Created 05-09-2016 08:05 AM
Is there any best practices on how to handle the ranger_audit.xa_access_audit table over time when it's growing big. In particular can we truncate/delete rows without affecting lineage?
Created 05-09-2016 10:54 AM
I've been advising users to truncate the table by removing entries older than 1 or 2 months. The DB is used to support search in Ranger UI, and the events are independent, so, IMO, no harm is done. They are also storing audit data in hdfs as well, and all data remains available there if needed.
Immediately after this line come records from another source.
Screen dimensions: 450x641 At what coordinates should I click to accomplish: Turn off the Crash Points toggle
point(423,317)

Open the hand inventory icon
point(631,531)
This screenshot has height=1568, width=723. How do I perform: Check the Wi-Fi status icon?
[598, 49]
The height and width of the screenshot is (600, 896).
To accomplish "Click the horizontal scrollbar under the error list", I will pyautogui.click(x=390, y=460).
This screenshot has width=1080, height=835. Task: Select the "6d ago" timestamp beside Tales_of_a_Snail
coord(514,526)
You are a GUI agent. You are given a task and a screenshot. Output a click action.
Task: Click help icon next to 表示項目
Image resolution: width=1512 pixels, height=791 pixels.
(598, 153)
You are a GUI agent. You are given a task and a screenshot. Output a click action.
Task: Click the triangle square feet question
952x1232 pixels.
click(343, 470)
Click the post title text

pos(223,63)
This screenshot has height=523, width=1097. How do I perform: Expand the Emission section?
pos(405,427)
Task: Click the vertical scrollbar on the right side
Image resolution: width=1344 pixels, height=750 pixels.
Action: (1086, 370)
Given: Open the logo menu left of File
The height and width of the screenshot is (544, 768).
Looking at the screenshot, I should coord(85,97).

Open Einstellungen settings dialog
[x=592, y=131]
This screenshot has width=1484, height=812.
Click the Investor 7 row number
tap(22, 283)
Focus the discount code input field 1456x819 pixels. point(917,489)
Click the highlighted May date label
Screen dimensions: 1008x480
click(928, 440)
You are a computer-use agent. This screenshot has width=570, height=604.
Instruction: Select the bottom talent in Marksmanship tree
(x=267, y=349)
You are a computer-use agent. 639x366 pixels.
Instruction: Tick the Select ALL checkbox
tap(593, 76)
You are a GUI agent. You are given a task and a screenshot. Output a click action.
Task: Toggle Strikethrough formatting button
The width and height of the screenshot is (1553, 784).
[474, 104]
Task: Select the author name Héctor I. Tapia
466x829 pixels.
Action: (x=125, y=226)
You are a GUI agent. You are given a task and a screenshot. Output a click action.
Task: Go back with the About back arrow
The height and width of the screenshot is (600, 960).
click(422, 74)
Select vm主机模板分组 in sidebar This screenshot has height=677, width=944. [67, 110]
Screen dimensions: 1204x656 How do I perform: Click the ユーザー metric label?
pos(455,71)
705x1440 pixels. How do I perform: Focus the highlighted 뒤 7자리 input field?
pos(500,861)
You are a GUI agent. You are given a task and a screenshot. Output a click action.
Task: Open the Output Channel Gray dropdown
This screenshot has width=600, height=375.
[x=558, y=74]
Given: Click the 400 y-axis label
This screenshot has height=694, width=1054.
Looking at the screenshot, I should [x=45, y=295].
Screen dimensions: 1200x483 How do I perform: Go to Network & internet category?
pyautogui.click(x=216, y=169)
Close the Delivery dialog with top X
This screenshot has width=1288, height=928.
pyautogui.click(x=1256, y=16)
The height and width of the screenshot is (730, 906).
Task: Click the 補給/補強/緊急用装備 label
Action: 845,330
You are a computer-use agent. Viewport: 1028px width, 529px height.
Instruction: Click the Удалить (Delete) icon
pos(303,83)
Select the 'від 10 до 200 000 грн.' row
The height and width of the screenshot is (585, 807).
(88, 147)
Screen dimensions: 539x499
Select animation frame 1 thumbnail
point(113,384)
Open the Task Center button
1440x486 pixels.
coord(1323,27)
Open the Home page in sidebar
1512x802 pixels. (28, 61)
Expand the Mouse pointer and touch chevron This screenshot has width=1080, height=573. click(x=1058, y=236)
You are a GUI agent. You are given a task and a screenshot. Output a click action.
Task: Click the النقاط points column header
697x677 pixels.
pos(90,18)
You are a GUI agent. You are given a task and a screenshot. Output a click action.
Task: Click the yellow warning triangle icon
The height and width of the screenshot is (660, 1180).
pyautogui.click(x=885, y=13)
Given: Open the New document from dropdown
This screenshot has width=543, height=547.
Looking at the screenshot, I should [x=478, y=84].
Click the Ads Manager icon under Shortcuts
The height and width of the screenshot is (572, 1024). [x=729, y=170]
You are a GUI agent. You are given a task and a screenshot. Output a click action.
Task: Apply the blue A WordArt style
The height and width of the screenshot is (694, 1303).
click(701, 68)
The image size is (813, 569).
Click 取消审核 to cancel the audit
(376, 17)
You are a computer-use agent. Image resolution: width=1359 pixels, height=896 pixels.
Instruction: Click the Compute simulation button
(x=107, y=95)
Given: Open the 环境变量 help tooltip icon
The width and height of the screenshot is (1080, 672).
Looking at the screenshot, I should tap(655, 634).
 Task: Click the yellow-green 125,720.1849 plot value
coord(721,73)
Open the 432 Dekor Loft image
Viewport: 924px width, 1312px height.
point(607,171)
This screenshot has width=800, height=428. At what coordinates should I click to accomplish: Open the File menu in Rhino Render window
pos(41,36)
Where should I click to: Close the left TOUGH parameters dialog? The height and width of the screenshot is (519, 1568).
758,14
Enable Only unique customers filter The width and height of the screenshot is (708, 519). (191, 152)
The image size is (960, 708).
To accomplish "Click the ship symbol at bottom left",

When you truncate the table by date, you can use the event_time field, for example in case of Mysql
delete from xa_access_audit where event_time < DATE_SUB(now(), INTERVAL 1 MONTH);
Created 05-09-2016 10:54 AM
I've been advising users to truncate the table by removing entries older than 1 or 2 months. The DB is used to support search in Ranger UI, and the events are independent, so, IMO, no harm is done. They are also storing audit data in hdfs as well, and all data remains available there if needed. When you truncate the table by date, you can use the event_time field, for example in case of Mysql
delete from xa_access_audit where event_time < DATE_SUB(now(), INTERVAL 1 MONTH);
Created 05-10-2016 02:26 PM
@Predrag Minovic - Is it possible to remove the auditlog in hdfs as well without affecting lineage etc?
Created 05-16-2016 12:39 PM
Hi @Mats Johansson, if you use Ranger for lineage, like who did what and when to certain files or tables or databases, then have to be careful what are you deleting. You can then go for more restrictive deletions from the Audit DB if you want to keep on using it to browse the lineage. Or delete from Range DB after 1 or 2 months but keep all data in HDFS. To reduce the amount of audit data, you can also revisit your security policies and disable audit on policies which are not critical. Also, a new version of Atlas is coming, which will work together with Ranger to provide more cool features for lineage.